Project Title Search for Reversible Cellular Automata in
2 Dimensions
Project
Cellular Automata can be used for modelling, prediction and analyses of
data in many areas. With cellular automata, complex behavior can be
achieved even from simple initial conditions. The behavior of a cellular
automaton can have many properties, and one such property is
reversibility. A cellular automaton is reversible if there is an inverse
rule that transforms the output of the cellular automaton back into its
input. This allows the cellular automata to run any condition forward or
backward. This feature can be used, for example, in data compression or
encryption. Studies of reversibilty suffer from a lack of information, and
just a few rules are known that have reversibility.
The results of searches for reversible cellular automata in 2 dimensions
were restricted to grids of different sizes, which had never been studied
in the literature. The tests of reversibility were made for inputs
of square blocks of sizes 1x1, 2x2, 3x3 and 4x4. Unfortunately, for inputs
of blocks with more than 16 elements, the computer exceeded its 1GB memory
limit. A few of the rules studied have the interesting
property of being irreversible for specific inputs, which suggests a
formalization of a reversibility degree. The automata that passed all
tests only exhibited trivial behavior.
His work at the NKS Summer School was partially funded by Mack Pesquisa,
the
Mackenzie's Presbyterian Institute foundation for research.

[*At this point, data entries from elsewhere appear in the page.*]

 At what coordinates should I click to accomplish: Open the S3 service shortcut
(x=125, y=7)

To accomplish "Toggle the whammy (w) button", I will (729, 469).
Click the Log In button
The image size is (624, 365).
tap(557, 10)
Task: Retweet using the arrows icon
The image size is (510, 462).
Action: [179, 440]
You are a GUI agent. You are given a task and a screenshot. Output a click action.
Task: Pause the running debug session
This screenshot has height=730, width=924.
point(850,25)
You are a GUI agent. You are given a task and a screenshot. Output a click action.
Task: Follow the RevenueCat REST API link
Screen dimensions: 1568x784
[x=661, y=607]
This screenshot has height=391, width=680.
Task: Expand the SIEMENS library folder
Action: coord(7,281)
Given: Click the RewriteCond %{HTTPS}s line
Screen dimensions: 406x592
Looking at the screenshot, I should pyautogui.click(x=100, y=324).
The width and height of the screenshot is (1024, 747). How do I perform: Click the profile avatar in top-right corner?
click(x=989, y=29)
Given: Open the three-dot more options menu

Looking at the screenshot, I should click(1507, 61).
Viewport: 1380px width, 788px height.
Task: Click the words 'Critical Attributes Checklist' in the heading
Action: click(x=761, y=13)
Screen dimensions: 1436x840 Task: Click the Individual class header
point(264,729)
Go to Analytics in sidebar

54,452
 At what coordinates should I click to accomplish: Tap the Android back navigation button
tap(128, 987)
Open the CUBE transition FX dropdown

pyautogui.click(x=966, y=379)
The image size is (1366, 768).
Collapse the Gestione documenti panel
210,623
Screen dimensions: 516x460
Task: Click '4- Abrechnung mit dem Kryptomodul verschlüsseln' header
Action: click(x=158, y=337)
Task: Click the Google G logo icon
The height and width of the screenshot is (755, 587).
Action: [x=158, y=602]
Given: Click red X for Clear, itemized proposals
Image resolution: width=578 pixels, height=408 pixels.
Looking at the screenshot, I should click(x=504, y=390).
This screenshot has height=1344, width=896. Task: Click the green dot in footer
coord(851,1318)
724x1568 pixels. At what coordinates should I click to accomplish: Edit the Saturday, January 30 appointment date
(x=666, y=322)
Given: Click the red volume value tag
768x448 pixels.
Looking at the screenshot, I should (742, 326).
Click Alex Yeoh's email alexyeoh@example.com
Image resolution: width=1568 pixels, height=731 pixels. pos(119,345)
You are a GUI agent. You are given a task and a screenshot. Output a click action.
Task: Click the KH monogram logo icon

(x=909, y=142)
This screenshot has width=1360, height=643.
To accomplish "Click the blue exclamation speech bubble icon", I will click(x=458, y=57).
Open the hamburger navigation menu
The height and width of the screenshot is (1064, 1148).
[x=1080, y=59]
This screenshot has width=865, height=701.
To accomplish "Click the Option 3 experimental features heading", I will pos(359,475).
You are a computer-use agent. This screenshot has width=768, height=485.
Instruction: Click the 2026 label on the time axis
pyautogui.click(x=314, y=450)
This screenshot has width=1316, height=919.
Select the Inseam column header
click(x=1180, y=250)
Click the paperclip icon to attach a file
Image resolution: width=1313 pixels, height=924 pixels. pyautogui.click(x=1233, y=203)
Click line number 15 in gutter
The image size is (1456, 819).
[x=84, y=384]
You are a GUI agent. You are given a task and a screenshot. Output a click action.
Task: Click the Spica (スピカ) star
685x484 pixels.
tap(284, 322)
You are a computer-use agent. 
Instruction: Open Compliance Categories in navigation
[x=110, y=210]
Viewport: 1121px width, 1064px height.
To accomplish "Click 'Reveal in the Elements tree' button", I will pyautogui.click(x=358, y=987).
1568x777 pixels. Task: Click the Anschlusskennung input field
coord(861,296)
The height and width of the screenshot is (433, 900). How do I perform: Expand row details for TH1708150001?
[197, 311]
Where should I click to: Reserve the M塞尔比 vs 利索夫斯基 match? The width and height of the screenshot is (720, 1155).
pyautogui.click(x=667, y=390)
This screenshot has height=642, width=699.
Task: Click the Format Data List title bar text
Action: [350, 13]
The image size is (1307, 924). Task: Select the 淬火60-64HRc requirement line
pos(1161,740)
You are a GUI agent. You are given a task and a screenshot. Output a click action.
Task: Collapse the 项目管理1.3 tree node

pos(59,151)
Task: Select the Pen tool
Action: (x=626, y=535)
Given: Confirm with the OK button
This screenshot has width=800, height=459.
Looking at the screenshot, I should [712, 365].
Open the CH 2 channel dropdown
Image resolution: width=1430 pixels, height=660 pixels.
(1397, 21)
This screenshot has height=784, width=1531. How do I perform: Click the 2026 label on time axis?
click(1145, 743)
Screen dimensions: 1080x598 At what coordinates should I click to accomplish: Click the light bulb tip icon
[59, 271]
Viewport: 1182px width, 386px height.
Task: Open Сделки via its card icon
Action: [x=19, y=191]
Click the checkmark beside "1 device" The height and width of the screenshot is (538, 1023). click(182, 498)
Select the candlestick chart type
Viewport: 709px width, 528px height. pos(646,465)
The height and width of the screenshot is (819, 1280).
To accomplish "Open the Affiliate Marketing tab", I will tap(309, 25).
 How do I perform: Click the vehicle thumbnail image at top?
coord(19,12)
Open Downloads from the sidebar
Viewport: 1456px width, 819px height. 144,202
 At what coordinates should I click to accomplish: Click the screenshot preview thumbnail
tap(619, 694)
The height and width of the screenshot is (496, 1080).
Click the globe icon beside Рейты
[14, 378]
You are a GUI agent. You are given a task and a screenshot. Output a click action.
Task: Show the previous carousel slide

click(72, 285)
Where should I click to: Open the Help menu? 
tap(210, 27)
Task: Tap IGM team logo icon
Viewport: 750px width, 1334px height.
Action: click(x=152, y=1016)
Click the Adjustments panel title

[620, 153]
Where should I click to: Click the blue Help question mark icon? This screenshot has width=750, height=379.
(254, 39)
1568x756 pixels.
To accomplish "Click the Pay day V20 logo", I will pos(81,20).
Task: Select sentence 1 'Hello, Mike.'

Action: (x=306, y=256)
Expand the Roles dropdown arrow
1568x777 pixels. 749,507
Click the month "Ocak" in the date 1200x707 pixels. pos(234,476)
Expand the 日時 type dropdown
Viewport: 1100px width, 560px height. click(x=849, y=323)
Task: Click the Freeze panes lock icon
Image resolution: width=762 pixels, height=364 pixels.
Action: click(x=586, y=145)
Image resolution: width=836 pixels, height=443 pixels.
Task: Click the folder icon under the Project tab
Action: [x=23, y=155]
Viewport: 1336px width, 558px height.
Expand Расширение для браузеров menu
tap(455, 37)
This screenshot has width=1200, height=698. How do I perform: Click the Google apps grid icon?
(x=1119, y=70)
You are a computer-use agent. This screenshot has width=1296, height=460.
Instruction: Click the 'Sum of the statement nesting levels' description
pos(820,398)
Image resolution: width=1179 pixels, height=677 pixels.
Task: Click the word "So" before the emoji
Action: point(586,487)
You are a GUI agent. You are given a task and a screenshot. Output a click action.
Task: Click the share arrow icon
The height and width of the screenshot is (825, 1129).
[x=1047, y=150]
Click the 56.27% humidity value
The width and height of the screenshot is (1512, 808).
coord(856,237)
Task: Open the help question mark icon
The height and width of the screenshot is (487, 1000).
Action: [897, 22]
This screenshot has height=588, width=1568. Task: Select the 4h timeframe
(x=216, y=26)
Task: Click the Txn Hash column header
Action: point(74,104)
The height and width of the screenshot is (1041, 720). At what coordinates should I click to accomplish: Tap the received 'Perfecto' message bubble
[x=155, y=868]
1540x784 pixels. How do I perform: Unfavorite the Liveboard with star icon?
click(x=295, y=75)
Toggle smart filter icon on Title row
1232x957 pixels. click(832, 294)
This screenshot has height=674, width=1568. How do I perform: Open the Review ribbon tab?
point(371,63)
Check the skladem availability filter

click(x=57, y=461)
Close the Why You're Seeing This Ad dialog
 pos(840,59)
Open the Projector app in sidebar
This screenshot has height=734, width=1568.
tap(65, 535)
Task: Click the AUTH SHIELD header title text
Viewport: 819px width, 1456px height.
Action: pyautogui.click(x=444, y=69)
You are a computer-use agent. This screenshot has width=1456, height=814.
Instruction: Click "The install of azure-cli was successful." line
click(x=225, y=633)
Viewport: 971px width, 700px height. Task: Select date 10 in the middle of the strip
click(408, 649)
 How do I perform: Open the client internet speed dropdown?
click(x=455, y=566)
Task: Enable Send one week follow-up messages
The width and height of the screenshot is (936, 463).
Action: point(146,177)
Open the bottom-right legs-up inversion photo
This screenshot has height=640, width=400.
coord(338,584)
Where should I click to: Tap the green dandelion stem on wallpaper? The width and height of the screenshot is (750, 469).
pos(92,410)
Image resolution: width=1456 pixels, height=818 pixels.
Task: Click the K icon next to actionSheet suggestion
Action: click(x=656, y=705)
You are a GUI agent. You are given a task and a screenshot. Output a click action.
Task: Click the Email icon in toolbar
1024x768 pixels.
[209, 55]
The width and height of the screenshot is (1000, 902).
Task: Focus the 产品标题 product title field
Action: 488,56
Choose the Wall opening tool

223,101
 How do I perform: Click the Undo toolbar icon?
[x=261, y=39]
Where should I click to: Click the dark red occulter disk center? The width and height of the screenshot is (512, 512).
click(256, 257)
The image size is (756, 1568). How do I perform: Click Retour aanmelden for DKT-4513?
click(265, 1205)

Favorite Outer Totalistic 3-Color Rule
Rule chosen: 1435266
I chose rule 1435266 because it has the following interesting behavior: if
it starts with simple initial conditions (a central cell with a state
equal to 1 and the others with the state equal to 0), then the pattern
produced is nested; in all other five simple initial conditions
(central cell 1 and the others 2, central cell 0 and the others 1, central cell 0 and the others 2, central cell 2 and the others 1, central
cell 2 and the others 0) the information is lost rapidly. In a random initial condition, sometimes the information is lost too, but most of
the time it rearranges the information in the beginning and some structures get stuck in the barriers that came from the iterations in the
beginning. In this case the information continues to flow as they reflect
when they reach the barriers, and even after 20,000 steps it doesn' t die
out. The information stuck in these barriers has a very interesting
behavior: sometimes random, sometimes nested, and sometimes both. When
these barriers don't persist in the beginning of the pattern, it produces
a nested or apparently random pattern that doesn't die out.
In this graphic, the green colors represent the cells with state equal to
2, the blue colors represent the cells with state equal to 1, and
the white colors represent the cells with state equal to 0.